START Given records

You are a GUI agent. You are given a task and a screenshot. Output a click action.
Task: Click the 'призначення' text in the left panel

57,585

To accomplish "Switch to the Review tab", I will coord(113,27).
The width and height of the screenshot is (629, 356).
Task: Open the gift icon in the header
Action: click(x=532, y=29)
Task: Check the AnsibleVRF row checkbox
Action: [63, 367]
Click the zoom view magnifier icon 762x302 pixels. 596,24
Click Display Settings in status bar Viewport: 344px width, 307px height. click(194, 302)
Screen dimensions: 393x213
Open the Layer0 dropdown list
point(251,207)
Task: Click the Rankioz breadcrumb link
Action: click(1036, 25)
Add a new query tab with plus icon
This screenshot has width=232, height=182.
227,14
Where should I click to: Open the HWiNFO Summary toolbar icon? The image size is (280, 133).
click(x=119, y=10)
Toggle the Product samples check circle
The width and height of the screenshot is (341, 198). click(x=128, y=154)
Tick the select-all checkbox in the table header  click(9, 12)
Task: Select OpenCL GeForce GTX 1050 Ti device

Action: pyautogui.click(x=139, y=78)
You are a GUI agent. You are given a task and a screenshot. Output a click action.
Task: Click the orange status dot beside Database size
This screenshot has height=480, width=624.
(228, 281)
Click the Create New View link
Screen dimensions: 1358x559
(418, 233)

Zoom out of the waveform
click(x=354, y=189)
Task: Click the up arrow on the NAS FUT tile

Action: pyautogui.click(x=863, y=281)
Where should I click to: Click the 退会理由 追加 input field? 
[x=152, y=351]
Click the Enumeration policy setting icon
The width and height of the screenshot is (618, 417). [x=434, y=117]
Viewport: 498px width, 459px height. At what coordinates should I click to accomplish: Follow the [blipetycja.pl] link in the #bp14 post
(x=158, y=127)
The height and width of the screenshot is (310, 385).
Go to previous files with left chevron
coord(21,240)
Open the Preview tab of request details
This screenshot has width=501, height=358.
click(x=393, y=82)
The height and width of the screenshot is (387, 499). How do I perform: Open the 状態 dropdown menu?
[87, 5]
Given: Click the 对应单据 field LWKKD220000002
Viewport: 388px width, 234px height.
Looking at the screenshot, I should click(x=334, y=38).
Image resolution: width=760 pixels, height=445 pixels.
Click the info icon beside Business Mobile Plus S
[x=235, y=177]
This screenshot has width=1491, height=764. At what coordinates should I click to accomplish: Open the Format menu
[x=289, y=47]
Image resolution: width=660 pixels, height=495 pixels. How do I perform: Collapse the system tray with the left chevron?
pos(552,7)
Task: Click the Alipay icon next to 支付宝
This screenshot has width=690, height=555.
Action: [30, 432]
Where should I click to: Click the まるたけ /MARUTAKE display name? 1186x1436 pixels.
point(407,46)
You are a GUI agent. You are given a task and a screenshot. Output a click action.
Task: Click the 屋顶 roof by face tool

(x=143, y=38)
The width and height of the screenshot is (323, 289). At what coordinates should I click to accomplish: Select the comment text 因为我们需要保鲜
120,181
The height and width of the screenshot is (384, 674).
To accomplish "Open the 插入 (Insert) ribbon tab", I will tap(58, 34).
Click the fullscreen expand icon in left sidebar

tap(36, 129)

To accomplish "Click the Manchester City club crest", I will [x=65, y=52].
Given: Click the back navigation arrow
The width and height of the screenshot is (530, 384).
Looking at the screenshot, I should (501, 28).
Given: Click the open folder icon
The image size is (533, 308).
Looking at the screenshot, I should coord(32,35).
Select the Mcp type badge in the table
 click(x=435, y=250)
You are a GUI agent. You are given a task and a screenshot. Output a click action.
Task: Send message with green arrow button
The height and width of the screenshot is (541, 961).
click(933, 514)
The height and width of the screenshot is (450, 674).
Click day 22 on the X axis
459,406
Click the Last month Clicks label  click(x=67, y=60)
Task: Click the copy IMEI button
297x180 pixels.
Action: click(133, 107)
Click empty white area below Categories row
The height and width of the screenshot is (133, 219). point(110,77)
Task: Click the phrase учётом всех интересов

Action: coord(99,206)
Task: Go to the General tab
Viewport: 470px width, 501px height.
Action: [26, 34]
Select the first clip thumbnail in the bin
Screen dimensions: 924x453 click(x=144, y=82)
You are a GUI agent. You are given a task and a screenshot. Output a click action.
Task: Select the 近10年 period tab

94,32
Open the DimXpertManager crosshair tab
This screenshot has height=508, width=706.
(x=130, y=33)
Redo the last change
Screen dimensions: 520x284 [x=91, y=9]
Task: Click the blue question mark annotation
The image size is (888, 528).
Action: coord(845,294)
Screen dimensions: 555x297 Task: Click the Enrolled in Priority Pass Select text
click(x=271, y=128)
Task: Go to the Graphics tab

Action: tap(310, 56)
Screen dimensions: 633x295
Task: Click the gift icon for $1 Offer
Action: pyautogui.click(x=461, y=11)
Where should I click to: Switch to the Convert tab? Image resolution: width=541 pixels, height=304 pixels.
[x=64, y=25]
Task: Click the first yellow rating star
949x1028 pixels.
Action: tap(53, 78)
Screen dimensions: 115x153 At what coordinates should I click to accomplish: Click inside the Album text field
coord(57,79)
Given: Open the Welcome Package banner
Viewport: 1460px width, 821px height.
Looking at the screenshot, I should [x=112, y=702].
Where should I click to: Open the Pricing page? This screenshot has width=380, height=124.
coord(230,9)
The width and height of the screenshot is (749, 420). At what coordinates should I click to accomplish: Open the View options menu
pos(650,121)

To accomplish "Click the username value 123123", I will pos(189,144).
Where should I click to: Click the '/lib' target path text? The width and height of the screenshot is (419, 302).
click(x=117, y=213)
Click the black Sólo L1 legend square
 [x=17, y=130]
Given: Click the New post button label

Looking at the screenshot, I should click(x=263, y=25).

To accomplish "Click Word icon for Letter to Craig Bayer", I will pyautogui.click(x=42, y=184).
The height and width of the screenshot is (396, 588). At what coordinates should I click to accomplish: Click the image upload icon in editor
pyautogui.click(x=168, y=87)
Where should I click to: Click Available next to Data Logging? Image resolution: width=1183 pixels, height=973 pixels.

END Given records

Required work | Every line above that holds the string "status" should be copied out.

Exercise answer |
Click Display Settings in status bar Viewport: 344px width, 307px height. click(194, 302)
Task: Click the orange status dot beside Database size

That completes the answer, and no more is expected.